__Goal of the exercise__: Format all of the data below as a numbered list, with one entry per line and blank lines left out.

....

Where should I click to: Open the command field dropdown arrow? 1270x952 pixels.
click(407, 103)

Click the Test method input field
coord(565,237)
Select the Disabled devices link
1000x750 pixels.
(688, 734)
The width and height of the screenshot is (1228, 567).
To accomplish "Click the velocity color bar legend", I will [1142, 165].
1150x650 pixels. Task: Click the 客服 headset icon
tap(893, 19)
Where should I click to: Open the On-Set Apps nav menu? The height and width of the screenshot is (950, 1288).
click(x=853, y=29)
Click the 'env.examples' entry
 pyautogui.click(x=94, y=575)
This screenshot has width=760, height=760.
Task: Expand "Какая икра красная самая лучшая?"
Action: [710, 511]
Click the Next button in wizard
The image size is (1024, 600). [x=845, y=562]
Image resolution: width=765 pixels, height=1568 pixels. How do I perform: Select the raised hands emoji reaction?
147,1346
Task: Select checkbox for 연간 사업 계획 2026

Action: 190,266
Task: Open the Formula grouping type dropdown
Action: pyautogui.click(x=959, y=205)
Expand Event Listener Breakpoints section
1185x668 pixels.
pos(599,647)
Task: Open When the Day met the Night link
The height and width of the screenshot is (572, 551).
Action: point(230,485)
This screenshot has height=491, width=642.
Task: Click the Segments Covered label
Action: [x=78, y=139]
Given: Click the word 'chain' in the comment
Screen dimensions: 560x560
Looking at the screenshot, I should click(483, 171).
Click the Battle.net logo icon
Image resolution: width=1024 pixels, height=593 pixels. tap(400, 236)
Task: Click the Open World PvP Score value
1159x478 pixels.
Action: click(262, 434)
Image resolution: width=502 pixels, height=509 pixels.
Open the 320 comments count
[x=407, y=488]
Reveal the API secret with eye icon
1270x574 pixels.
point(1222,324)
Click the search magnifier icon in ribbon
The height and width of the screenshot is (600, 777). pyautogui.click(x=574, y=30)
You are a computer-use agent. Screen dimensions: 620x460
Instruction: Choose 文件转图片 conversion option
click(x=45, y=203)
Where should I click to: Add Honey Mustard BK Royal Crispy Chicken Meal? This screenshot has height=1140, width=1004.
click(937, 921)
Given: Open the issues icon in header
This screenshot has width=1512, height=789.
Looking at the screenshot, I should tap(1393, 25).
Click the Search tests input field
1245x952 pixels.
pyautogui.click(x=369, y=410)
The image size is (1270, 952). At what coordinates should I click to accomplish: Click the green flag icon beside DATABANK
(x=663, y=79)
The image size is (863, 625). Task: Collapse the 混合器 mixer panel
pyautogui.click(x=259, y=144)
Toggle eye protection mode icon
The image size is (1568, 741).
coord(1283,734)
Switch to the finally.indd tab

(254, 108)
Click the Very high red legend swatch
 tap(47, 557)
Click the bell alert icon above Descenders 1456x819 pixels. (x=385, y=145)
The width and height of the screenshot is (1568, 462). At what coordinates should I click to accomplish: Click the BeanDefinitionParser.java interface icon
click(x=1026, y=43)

....

__Result of the exercise__:
1. Where should I click to: Open the command field dropdown arrow? 1270x952 pixels.
2. click(407, 103)
3. Click the Test method input field
4. coord(565,237)
5. Select the Disabled devices link
6. 1000x750 pixels.
7. (688, 734)
8. The width and height of the screenshot is (1228, 567).
9. To accomplish "Click the velocity color bar legend", I will [1142, 165].
10. 1150x650 pixels. Task: Click the 客服 headset icon
11. tap(893, 19)
12. Where should I click to: Open the On-Set Apps nav menu? The height and width of the screenshot is (950, 1288).
13. click(x=853, y=29)
14. Click the 'env.examples' entry
15.  pyautogui.click(x=94, y=575)
16. This screenshot has width=760, height=760.
17. Task: Expand "Какая икра красная самая лучшая?"
18. Action: [710, 511]
19. Click the Next button in wizard
20. The image size is (1024, 600). [x=845, y=562]
21. Image resolution: width=765 pixels, height=1568 pixels. How do I perform: Select the raised hands emoji reaction?
22. 147,1346
23. Task: Select checkbox for 연간 사업 계획 2026
24. Action: 190,266
25. Task: Open the Formula grouping type dropdown
26. Action: pyautogui.click(x=959, y=205)
27. Expand Event Listener Breakpoints section
28. 1185x668 pixels.
29. pos(599,647)
30. Task: Open When the Day met the Night link
31. The height and width of the screenshot is (572, 551).
32. Action: point(230,485)
33. This screenshot has height=491, width=642.
34. Task: Click the Segments Covered label
35. Action: [x=78, y=139]
36. Given: Click the word 'chain' in the comment
37. Screen dimensions: 560x560
38. Looking at the screenshot, I should click(483, 171).
39. Click the Battle.net logo icon
40. Image resolution: width=1024 pixels, height=593 pixels. tap(400, 236)
41. Task: Click the Open World PvP Score value
42. 1159x478 pixels.
43. Action: click(262, 434)
44. Image resolution: width=502 pixels, height=509 pixels.
45. Open the 320 comments count
46. [x=407, y=488]
47. Reveal the API secret with eye icon
48. 1270x574 pixels.
49. point(1222,324)
50. Click the search magnifier icon in ribbon
51. The height and width of the screenshot is (600, 777). pyautogui.click(x=574, y=30)
52. You are a computer-use agent. Screen dimensions: 620x460
53. Instruction: Choose 文件转图片 conversion option
54. click(x=45, y=203)
55. Where should I click to: Add Honey Mustard BK Royal Crispy Chicken Meal? This screenshot has height=1140, width=1004.
56. click(937, 921)
57. Given: Open the issues icon in header
58. This screenshot has width=1512, height=789.
59. Looking at the screenshot, I should tap(1393, 25).
60. Click the Search tests input field
61. 1245x952 pixels.
62. pyautogui.click(x=369, y=410)
63. The image size is (1270, 952). At what coordinates should I click to accomplish: Click the green flag icon beside DATABANK
64. (x=663, y=79)
65. The image size is (863, 625). Task: Collapse the 混合器 mixer panel
66. pyautogui.click(x=259, y=144)
67. Toggle eye protection mode icon
68. The image size is (1568, 741).
69. coord(1283,734)
70. Switch to the finally.indd tab
71. (254, 108)
72. Click the Very high red legend swatch
73.  tap(47, 557)
74. Click the bell alert icon above Descenders 1456x819 pixels. (x=385, y=145)
75. The width and height of the screenshot is (1568, 462). At what coordinates should I click to accomplish: Click the BeanDefinitionParser.java interface icon
76. click(x=1026, y=43)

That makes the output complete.